> TEXTAUSSCHNITT
==============================
# HIIIIIIILLLLLFFE!!!! Smartcast RF-30e



## Josi28 (23. Januar 2005)

Hallo Boardies!!!! |wavey: 

Ich durchsuche schon etwas länger die Anglerboard seiten.

Um mal einige erfahrungen von anderen Leuten zu lesen.

Heute habe ich auch meinen Smartcast RF 30e bekommen.

Das hieß für mich ab in die Klamotten und hin zum See. |supergri 

Vorher natürlich die Bedienungs andleitung gelesen.

Am See angekommen geber an die Rute montiert und los ging es.

Natürlich erstmal schön weit ausgeworfen. Aber nichts passierte, auf der Uhr 

stand nur Smarcast. Dann kam ab und zu nur ein Signal und dann war es 

auch gleich wieder weg. Der See war ruhig kein Wind und nichts.

Als ich dann lden Geber dichter ans Ufer gezogen habe, so ca 5-10 m kam

dann endlich mal ein vernünftiges signal. Als ich habe mich sehr darüber 

gewundert, weil laut Hersteller angabe eine Reichweite von 25 metern 

angegeben ist. Dann wieder ausgeworfen, dabei habe ich die Uhr höher 

gehalten und siehe da es funktionierte besser. #c 

Aber das kann es doch nicht sein. Man kann ja nicht immer den Arm 

nach oben halten. Sieht echt blöd aus und geht auch nicht lange. :m 

Habt Ihr denn andere erfahrungen gemacht oder vielleicht ähnliche.?? #c  ;+ 

Wäre nett wenn Ihr mir etwas dazu schreiben könntet. #6 

Mfg. Josi28 

PS: Habe dieses Thema schon einmal in einen andere Tread geschrieben aber leider keine Antwort.
==============================
> BEREITGESTELLTES MATERIAL
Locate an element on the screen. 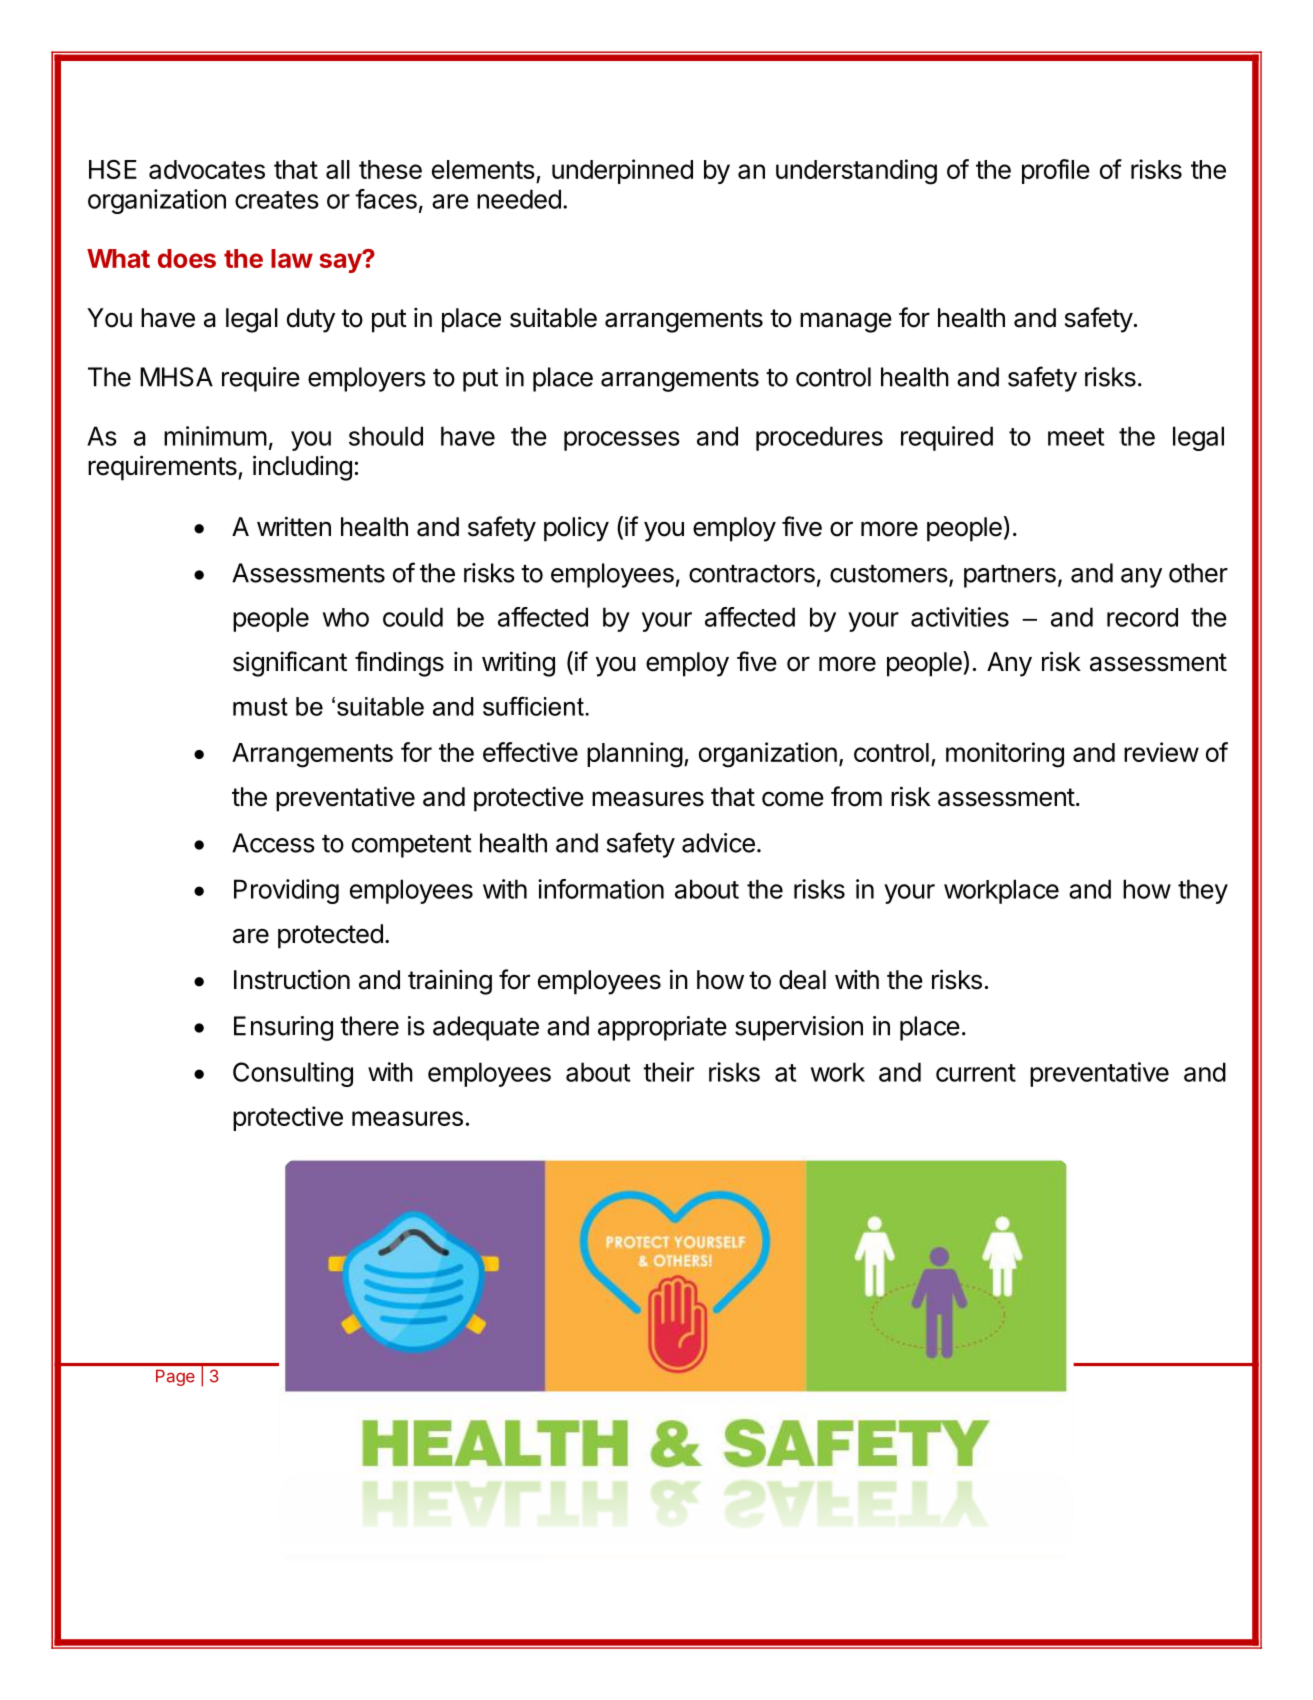  partners is located at coordinates (1010, 576).
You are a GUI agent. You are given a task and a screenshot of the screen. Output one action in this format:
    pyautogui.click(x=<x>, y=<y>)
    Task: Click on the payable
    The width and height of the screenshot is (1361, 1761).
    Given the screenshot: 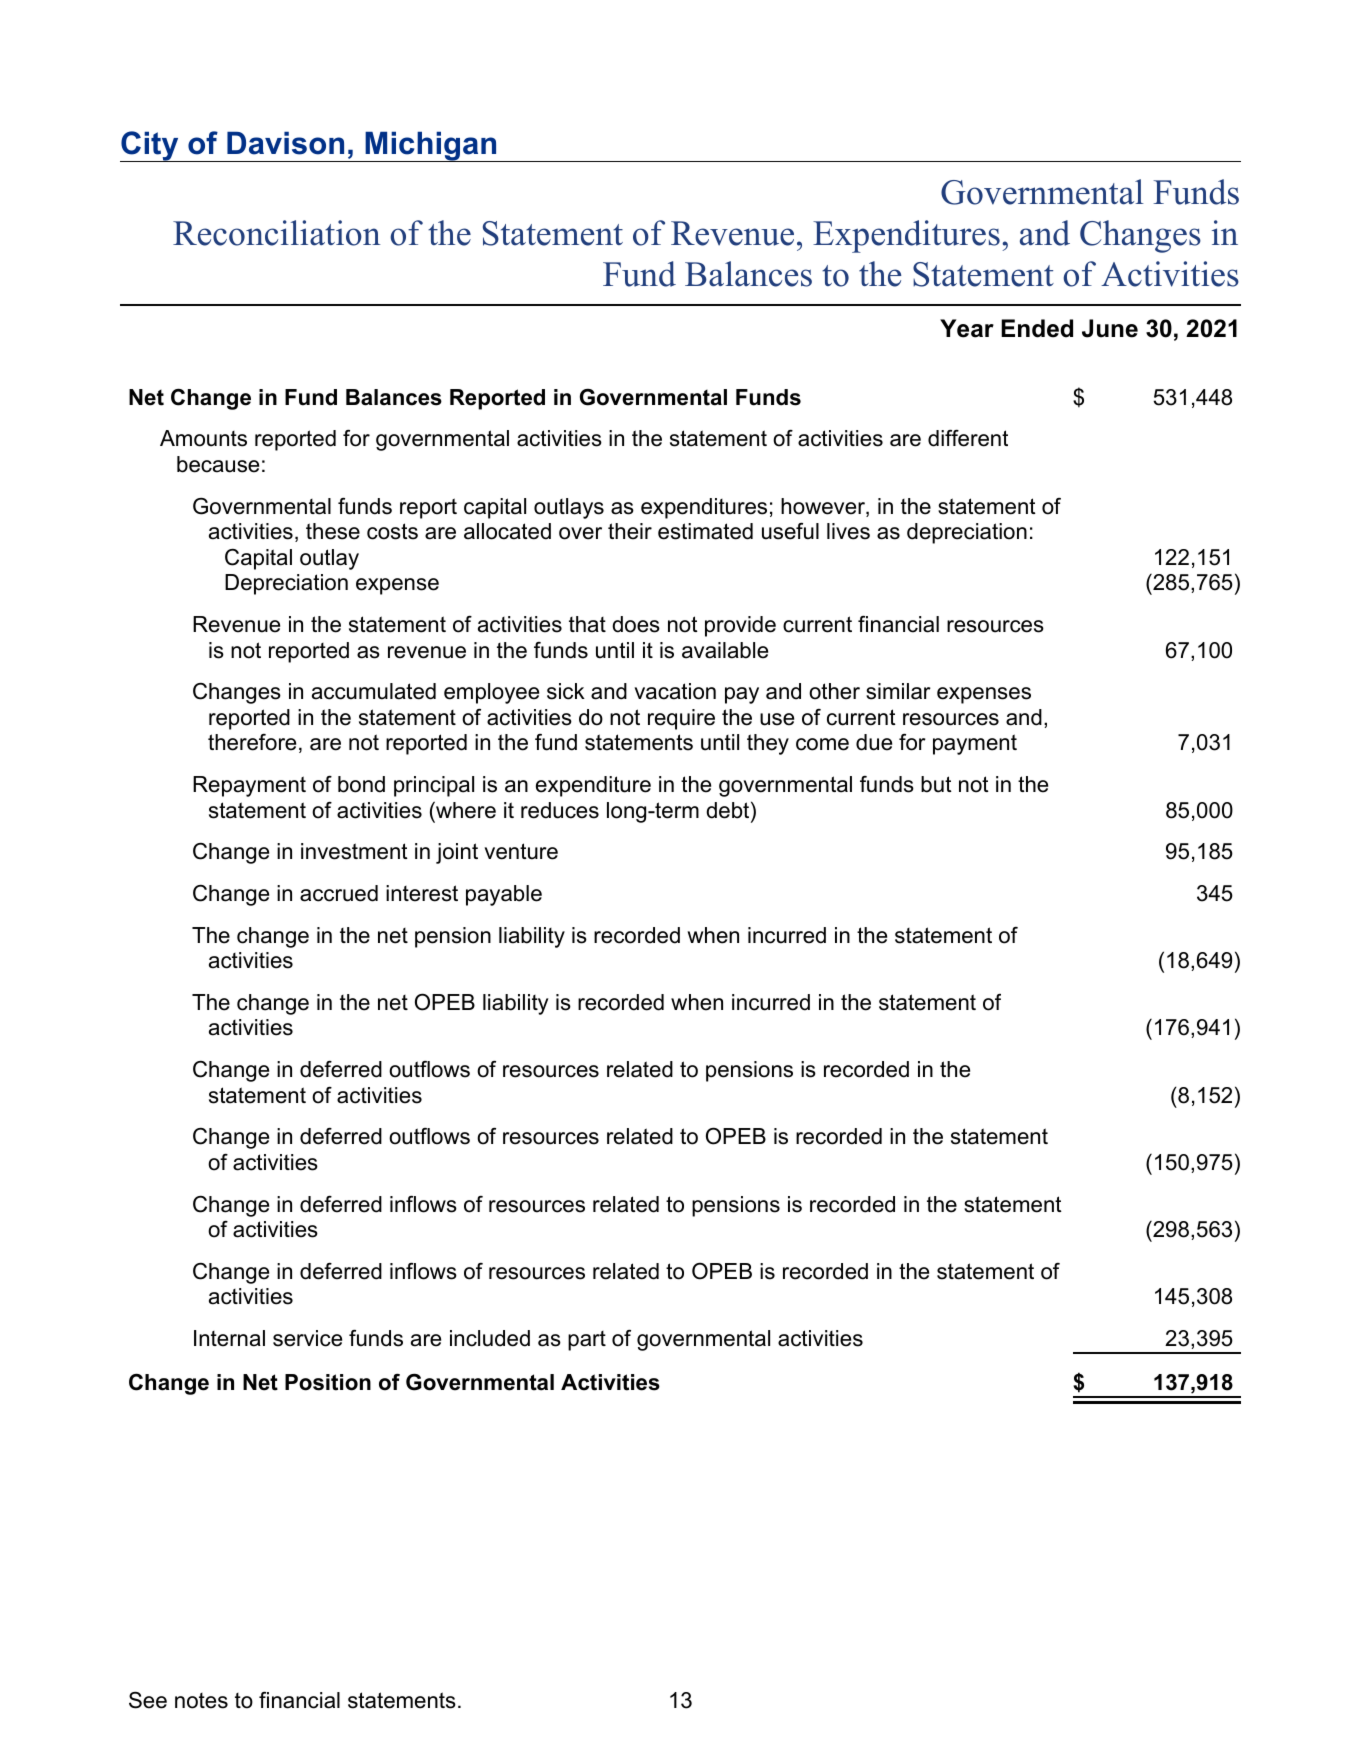 What is the action you would take?
    pyautogui.click(x=504, y=895)
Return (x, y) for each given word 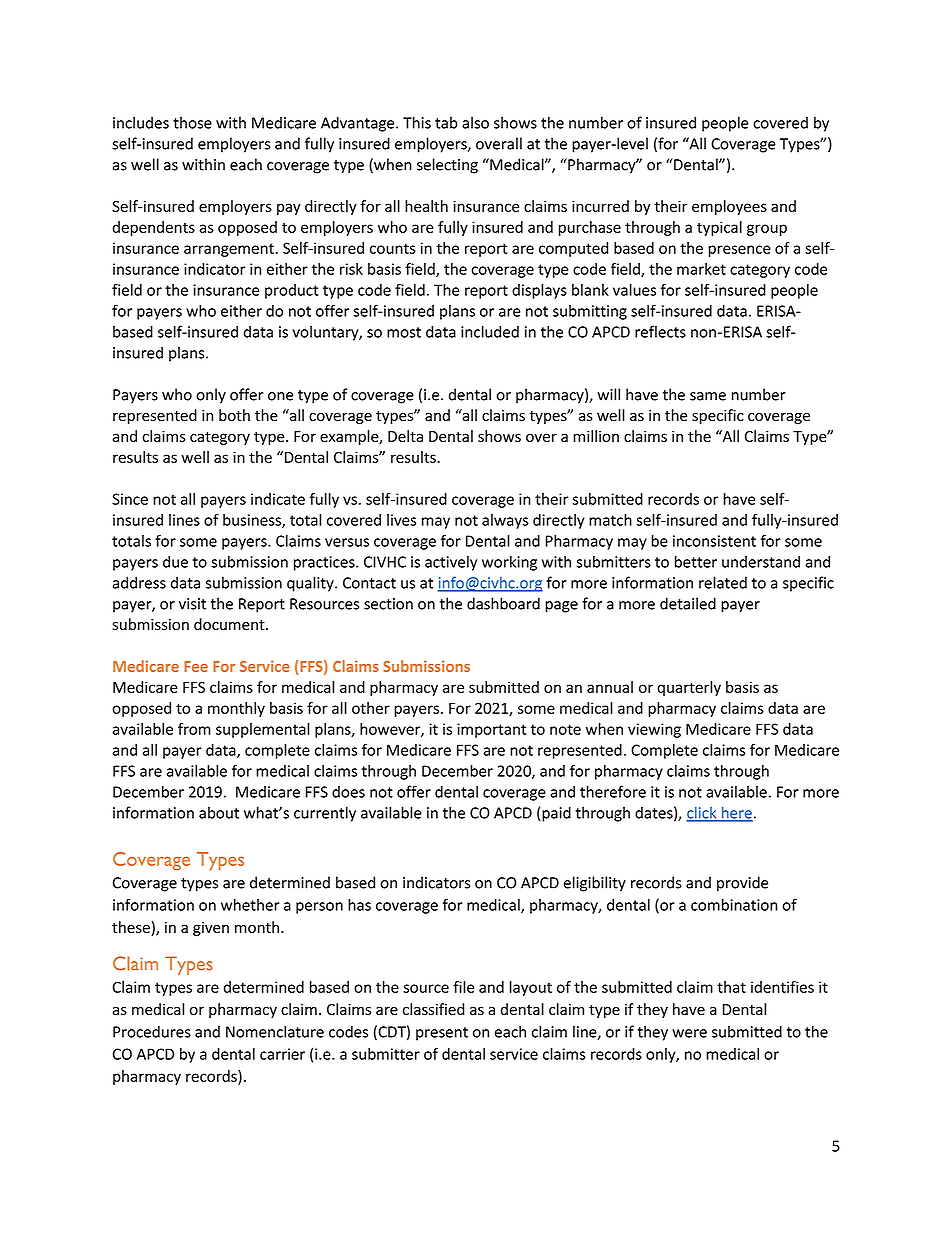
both (234, 415)
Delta (405, 436)
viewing (654, 730)
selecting (447, 166)
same (708, 396)
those (192, 122)
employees (729, 207)
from (194, 729)
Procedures (152, 1031)
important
==============================
> AUFGABE
Greifen Sie den Forumsbeitrag über das Smartcast RF-30e an der Stelle auf, an der er endet, und führen Sie ihn weiter. Die Einträge werden zur Bearbeitung nicht benötigt.

> LÖSUNG
Vielleicht weckt es jetzt ja interesse.


HHiiiiiiiiillfffeeeeeeeeeeeeee. Bitte bitte |bla:  :c  #q


----------



## 1a-angelshop.de (23. Januar 2005)

*AW: HIIIIIIILLLLLFFE!!!! Smartcast RF-30e*

An welchem Arm trägst du die "Uhr"?


----------



## Josi28 (23. Januar 2005)

*AW: HIIIIIIILLLLLFFE!!!! Smartcast RF-30e*

Hallo!!!


@1a-angelshop.de


An dem linken Handgelenk!!!

Wieso #c  #c 

Mfg. Josi28


----------



## 1a-angelshop.de (23. Januar 2005)

*AW: HIIIIIIILLLLLFFE!!!! Smartcast RF-30e*

Weil das die meisten so machen (wie die Armbanduhr!?)

Der Smartcast wurde aber so konzipiert, dass du deine Armbanduhr ruhig weiter tragen kannst, also für das rechte Handgelenk! 
Wenn du es am linken trägst zeigt die Antenne nach hinten und nicht zum wasser.

*Am rechten Handgelenk getragen zeigt die Antenne zum Wasser und es sollten die Ergebnisse besser werden *- so um 20 meter und bei optimalen Bedingungen (Antenne genau auf den Geber gerichtet) dann auch 25 - man kann das ja meist nur schätzen!


----------



## Josi28 (23. Januar 2005)

*AW: HIIIIIIILLLLLFFE!!!! Smartcast RF-30e*

Hallo Gunter!!!

Das ist ja mal ein sehr toller Tipp. Ich war schon recht enttäuscht von dem Gerät.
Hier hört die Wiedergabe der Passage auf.